What is the Substance Name? An active ingredient is the substance responsible for the medicinal effects of a product specified by the substance's molecular structure or if the molecular structure is not known, defined by an unambiguous definition that identifies the substance. Each active ingredient name is the preferred term of the UNII code submitted.
What kind of product is this? Indicates the type of product, such as Human Prescription Drug or Human Over the Counter Drug. This data element matches the “Document Type” field of the Structured Product Listing.
What are the Administration Routes? The translation of the route code submitted by the firm, indicating route of administration.
What is the Labeler Name? Name of Company corresponding to the labeler code segment of the Product NDC.
What is the Marketing Category? Product types are broken down into several potential Marketing Categories, such as NDA/ANDA/BLA, OTC Monograph, or Unapproved Drug. One and only one Marketing Category may be chosen for a product, not all marketing categories are available to all product types. Currently, only final marketed product categories are included. The complete list of codes and translations can be found at www.fda.gov/edrls under Structured Product Labeling Resources.
What is the Start Marketing Date? This is the date that the labeler indicates was the start of its marketing of the drug product.
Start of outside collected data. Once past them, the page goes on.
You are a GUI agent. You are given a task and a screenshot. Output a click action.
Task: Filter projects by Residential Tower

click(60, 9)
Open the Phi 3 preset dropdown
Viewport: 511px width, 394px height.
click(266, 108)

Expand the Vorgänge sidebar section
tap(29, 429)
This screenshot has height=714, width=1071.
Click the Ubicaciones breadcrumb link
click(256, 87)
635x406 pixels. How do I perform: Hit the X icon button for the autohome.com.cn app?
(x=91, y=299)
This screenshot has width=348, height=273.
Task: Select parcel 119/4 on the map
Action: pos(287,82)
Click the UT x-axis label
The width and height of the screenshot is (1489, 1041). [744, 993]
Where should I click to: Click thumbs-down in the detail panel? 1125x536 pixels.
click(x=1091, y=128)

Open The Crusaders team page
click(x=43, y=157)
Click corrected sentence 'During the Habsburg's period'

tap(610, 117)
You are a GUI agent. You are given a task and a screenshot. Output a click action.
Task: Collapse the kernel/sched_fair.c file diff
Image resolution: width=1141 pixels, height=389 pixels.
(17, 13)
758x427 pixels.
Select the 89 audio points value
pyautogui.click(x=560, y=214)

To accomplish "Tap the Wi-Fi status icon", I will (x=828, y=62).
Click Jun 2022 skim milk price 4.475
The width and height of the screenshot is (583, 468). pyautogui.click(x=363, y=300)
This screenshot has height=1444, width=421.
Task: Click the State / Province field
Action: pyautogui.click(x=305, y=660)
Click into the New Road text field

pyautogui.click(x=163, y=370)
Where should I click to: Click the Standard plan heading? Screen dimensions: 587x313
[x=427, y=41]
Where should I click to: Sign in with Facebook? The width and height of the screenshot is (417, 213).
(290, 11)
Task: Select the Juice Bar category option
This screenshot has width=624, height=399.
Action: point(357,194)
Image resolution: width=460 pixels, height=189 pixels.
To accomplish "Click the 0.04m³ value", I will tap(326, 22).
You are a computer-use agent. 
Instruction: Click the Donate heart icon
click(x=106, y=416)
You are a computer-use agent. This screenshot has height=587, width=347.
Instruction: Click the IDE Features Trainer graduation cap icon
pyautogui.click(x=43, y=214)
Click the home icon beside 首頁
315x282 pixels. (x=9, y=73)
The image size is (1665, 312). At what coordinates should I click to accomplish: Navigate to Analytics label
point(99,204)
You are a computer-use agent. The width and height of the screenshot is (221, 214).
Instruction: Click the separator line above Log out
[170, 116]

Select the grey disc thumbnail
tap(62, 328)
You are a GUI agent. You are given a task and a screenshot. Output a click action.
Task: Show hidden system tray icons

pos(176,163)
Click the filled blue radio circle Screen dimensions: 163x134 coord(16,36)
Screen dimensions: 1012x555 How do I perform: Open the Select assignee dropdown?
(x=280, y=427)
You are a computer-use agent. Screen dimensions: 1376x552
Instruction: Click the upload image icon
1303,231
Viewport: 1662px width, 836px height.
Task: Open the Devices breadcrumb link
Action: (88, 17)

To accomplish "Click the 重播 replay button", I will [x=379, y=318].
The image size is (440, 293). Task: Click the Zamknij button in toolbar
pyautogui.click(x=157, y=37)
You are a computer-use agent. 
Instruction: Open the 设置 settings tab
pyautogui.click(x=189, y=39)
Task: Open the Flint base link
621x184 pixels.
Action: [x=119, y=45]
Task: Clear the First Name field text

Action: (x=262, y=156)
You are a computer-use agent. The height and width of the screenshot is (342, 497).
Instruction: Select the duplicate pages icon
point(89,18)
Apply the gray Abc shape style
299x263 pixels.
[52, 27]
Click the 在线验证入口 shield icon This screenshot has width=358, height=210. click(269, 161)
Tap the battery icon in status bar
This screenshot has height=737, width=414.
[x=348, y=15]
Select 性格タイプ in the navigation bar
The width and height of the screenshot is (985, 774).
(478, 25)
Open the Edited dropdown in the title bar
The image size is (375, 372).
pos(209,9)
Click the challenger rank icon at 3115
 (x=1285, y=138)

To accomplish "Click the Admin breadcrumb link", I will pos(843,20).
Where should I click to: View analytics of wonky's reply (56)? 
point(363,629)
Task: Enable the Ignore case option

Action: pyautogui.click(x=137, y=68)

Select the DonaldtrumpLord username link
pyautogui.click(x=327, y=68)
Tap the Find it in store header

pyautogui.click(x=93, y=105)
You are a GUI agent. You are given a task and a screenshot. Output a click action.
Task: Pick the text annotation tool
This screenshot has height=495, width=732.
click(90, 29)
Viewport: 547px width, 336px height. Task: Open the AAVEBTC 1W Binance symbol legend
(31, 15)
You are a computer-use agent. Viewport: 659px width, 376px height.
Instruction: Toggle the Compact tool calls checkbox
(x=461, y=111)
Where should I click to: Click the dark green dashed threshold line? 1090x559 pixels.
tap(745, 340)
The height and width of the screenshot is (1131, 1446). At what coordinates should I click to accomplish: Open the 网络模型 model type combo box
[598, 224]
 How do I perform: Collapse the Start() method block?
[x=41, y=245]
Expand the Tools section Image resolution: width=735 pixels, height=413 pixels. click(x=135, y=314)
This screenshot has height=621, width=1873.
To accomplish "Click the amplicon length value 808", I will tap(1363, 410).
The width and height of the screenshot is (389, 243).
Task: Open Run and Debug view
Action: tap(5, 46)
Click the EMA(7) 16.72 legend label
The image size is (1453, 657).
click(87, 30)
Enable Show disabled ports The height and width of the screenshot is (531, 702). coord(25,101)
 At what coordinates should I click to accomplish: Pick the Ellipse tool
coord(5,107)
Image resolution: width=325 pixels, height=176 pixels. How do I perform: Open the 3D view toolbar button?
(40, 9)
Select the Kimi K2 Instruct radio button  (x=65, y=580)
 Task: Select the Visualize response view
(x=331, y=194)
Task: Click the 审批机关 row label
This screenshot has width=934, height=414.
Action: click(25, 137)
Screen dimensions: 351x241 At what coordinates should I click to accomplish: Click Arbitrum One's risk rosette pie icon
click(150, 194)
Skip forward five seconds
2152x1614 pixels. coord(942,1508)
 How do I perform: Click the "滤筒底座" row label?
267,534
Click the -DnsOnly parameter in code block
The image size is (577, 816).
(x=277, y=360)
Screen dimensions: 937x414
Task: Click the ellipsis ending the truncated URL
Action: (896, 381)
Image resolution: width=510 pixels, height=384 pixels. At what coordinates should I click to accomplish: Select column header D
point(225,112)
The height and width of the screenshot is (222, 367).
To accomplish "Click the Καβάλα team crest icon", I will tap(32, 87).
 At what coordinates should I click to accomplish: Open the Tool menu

What is the Listing Expiration Date? This is the date when the listing record will expire if not updated or certified by the product labeler.
What is the NDC Exclude Flag? This field indicates whether the product has been removed/excluded from the NDC Directory for failure to respond to FDA"s requests for correction to deficient or non-compliant submissions, or because the listing certification is expired, or because the listing data was inactivated by FDA, or because it was discontinued by the labeler. Possible values in this field are: "D", "E", "I", "N", "U".